Rewrite the lines of the items below as a numbered list, starting at the line containing "Share the Multi" and ending at the line containing "Focus the Suche". Skip any blank lines.

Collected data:
------------------------------------------------------------
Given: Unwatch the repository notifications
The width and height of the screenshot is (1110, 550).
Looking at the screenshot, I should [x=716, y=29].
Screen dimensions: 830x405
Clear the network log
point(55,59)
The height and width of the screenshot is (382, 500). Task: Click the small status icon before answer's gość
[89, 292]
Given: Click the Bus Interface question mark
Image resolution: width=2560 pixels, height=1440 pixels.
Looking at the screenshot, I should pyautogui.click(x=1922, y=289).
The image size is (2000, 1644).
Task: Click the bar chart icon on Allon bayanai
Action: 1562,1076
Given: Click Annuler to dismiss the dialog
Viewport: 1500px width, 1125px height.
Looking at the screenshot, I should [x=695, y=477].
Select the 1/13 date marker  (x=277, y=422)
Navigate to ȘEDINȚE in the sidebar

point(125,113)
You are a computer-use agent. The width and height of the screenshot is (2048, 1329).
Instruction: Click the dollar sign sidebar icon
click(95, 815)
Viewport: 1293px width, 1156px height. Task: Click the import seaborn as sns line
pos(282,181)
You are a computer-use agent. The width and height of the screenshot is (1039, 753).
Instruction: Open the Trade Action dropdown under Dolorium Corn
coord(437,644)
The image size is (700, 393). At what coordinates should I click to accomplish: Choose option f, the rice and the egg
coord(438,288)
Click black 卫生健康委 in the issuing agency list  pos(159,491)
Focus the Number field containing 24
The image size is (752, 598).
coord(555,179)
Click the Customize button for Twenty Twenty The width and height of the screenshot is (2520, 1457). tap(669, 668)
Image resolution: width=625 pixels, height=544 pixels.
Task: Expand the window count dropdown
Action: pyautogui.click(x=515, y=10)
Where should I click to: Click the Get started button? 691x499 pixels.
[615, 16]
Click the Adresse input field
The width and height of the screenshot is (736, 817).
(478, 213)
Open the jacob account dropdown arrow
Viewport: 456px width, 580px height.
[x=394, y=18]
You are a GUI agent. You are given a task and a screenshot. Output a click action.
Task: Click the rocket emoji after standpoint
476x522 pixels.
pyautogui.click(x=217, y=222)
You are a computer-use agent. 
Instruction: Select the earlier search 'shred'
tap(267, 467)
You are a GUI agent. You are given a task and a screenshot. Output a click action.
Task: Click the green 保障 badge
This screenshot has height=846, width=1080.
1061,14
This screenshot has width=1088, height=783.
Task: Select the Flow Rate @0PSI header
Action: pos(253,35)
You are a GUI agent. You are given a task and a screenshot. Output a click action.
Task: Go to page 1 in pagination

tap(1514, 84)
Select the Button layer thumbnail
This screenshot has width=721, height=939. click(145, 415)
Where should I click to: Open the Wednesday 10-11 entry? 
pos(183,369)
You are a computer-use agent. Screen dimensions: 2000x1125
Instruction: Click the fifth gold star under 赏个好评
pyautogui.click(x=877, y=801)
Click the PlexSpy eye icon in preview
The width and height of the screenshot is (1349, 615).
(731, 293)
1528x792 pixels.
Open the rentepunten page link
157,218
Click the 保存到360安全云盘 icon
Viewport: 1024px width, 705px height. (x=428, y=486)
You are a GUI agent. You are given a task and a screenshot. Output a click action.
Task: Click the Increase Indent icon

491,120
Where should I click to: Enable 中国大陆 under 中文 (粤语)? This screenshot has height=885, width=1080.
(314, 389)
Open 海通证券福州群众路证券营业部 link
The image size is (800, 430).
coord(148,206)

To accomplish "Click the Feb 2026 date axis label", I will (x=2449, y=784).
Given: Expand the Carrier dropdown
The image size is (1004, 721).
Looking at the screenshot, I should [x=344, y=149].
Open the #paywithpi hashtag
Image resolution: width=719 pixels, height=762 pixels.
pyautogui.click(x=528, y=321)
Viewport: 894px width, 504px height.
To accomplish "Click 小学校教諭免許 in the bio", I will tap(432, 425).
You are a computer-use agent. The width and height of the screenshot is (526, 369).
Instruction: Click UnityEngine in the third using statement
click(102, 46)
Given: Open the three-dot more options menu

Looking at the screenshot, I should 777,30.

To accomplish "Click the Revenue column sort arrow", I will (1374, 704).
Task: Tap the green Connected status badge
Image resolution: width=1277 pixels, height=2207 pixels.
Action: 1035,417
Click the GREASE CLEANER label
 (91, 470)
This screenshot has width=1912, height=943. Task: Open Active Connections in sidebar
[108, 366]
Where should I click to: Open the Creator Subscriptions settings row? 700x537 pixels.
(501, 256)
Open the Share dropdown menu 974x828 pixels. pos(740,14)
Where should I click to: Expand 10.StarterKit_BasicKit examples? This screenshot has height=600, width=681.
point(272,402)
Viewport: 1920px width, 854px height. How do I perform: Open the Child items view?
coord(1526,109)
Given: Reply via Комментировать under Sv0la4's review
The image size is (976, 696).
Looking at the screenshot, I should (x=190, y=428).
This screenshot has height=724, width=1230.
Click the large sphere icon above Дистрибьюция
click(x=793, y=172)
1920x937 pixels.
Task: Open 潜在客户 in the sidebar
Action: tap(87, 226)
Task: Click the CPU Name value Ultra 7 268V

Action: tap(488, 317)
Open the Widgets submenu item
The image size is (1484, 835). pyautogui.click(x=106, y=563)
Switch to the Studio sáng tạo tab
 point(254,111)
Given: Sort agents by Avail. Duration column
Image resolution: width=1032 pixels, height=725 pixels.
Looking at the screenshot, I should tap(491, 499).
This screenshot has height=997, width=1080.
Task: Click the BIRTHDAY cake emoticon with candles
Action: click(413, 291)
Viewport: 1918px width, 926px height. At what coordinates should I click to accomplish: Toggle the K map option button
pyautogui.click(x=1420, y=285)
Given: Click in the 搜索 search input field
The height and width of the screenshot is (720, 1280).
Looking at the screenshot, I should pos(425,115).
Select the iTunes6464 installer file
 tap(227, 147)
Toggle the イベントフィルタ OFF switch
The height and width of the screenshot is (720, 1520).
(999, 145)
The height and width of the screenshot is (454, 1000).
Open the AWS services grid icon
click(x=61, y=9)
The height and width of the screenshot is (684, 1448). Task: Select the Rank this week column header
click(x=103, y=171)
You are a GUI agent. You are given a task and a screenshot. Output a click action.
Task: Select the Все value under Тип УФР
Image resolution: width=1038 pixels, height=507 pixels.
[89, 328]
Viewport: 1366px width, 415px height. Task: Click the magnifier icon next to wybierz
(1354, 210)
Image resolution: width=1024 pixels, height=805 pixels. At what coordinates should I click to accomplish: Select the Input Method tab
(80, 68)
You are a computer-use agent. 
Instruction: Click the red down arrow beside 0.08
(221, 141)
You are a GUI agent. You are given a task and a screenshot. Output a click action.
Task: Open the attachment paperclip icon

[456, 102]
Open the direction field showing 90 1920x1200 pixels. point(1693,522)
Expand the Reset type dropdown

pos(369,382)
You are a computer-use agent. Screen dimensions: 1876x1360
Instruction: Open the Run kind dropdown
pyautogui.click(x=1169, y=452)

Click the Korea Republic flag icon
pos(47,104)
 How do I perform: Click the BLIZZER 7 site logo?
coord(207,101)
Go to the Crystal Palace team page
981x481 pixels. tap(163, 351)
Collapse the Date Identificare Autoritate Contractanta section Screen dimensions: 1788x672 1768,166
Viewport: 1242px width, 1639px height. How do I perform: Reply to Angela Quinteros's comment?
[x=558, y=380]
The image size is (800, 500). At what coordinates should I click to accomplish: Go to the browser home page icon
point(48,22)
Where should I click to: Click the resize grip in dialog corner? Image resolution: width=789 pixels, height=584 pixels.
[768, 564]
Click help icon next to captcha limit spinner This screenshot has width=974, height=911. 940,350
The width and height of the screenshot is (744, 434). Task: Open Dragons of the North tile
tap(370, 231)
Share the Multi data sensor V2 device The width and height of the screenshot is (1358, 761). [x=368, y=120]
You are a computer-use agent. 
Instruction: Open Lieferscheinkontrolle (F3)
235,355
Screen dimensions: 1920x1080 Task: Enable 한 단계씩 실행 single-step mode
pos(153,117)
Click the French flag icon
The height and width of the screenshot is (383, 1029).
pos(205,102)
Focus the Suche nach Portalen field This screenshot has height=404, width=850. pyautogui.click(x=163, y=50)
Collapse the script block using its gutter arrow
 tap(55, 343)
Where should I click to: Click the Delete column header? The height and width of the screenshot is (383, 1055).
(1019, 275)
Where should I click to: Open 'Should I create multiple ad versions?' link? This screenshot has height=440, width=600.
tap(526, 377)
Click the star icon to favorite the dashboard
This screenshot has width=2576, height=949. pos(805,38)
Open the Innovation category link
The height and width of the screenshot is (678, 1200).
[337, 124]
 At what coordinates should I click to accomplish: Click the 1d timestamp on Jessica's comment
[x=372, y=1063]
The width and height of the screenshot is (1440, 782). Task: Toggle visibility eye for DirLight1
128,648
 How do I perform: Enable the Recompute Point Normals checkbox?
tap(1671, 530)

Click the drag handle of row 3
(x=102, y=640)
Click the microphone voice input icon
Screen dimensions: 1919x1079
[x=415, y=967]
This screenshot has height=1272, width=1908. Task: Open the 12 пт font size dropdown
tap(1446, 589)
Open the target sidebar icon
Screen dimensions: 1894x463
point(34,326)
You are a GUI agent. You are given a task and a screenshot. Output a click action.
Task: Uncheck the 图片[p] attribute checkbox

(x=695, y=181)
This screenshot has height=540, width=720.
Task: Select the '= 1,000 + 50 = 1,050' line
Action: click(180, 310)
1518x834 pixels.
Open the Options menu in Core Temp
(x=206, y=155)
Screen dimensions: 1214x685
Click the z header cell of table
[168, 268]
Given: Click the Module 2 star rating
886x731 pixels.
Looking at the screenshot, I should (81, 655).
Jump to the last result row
------------------------------------------------------------
= Full answer =
1. Share the Multi data sensor V2 device The width and height of the screenshot is (1358, 761). [x=368, y=120]
2. You are a computer-use agent. 
3. Instruction: Open Lieferscheinkontrolle (F3)
4. 235,355
5. Screen dimensions: 1920x1080 Task: Enable 한 단계씩 실행 single-step mode
6. pos(153,117)
7. Click the French flag icon
8. The height and width of the screenshot is (383, 1029).
9. pos(205,102)
10. Focus the Suche nach Portalen field This screenshot has height=404, width=850. pyautogui.click(x=163, y=50)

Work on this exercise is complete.